4 things that kill marriages
  1. Criticism
  2. Contempt
  3. Defensiveness
  4. Stonewalling


Criticism attacks the character of the recipient: "You're so selfish!" It's a complaint that says your partner is defective: "What is wrong with you!?"

Antidote: Use "I" statements that express a positive need: "You didn't do ___ and I need you to ___."


Contempt is an expression of superiority that comes out as sarcasm, cynicism, name-calling, insults, eye-rolling, sneering, mockery, and hostile humor.
  • Contempt is the greatest predictor of relationship failure and must be eliminated.
Antidote: treat one another with respect and build a culture of appreciation within the relationship. "I appreciated it when you _____."

Defensiveness is self-protection through righteous indignation or playing the innocent victim. "Meeting a complaint with a counter-complaint", or "Whining".
  • Defensiveness never solves the problem and is just an underhanded way of blaming your partner.
Antidote: accept responsibility, even if only for part of the conflict. "You're right"

Stonewalling occurs when the listener withdraws from the conversation without resolving anything.

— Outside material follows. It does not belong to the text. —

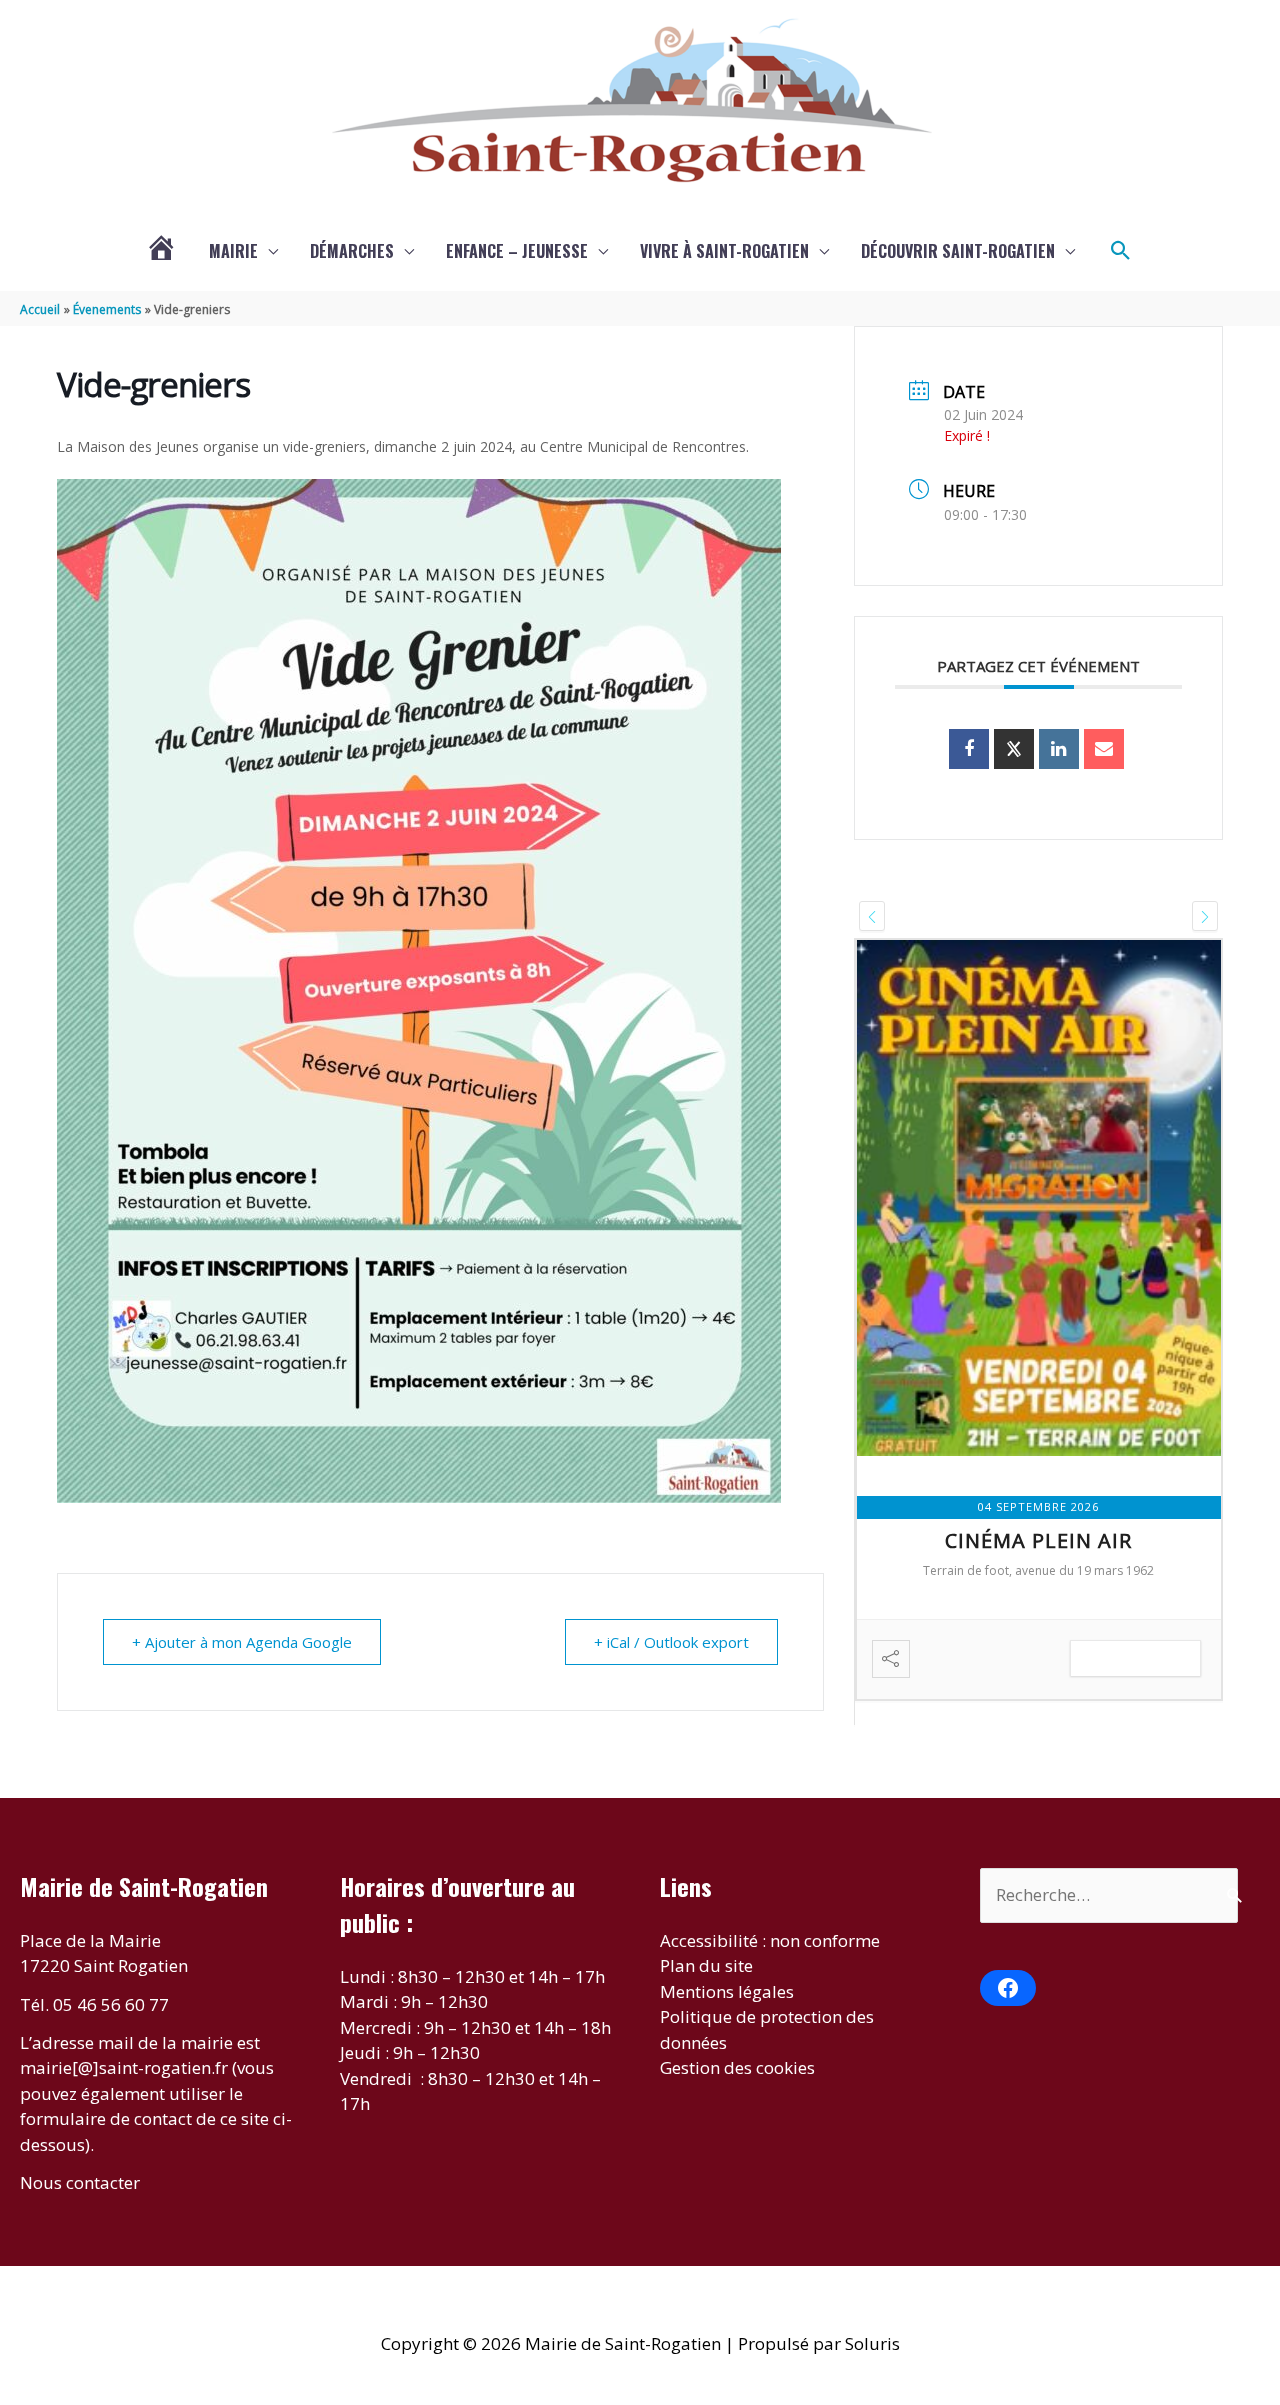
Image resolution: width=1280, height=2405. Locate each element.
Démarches (352, 251)
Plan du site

Not tracking, checked out, not looking.

Antidote: take a break for at least 20 minutes and calm down, then return to the conversation.




3 Things to Never Say in a Fight
  1. "You never..."
  2. "You always..." 
  3. Anything insulting or acting superior.
#1 & 2 are felt/heard as condemnations of one's personality.
#3 is talking down to the other. Talk to them as an equal. Say "we both have limitations", instead of playing god.






Why do couples nag?

The nagger feels like the naggee is blowing them off.
  • Instead of blowing off, respond to the request.




3 Rules to Fight Right

  1. Start the conversation with a positive need: "I need ___."
  2. Listen carefully and try to understand your partner's point of view: "Is this what you are saying, ________?" or ask for clarification.
  3. Repair when it doesn't go well: Say your sorry, express regret, and/or together, look at how it can go better next time.


One thing you can do to improve your marriage:

  • Honor your wife's or husband's dreams.



What is the number one thing that makes a marriage work?

  • Friendship (Good communication will only get you so far)

3 ingredients to your friendship

  1. Making love maps: know and want to know your partner: ask questions: open ended.
  2. Fondness and admiration: communicate respect and appreciation/affection in small ways, often.
  3. Bids for their attention: and responding to bids: "turning towards" vs "turning away".
  • These three ingredients create "positive sentiment override" 
    • (negative sentiment is a chip on your shoulder: hypersensitive to criticism or negative reaction)
  • PSO gives you a buffer to conflict. You don't feel or get defensive.


  • Healthy couples can have a sense of humor even when they are in conflict.


  • Friendship is the basis for good sex, romance, and passion.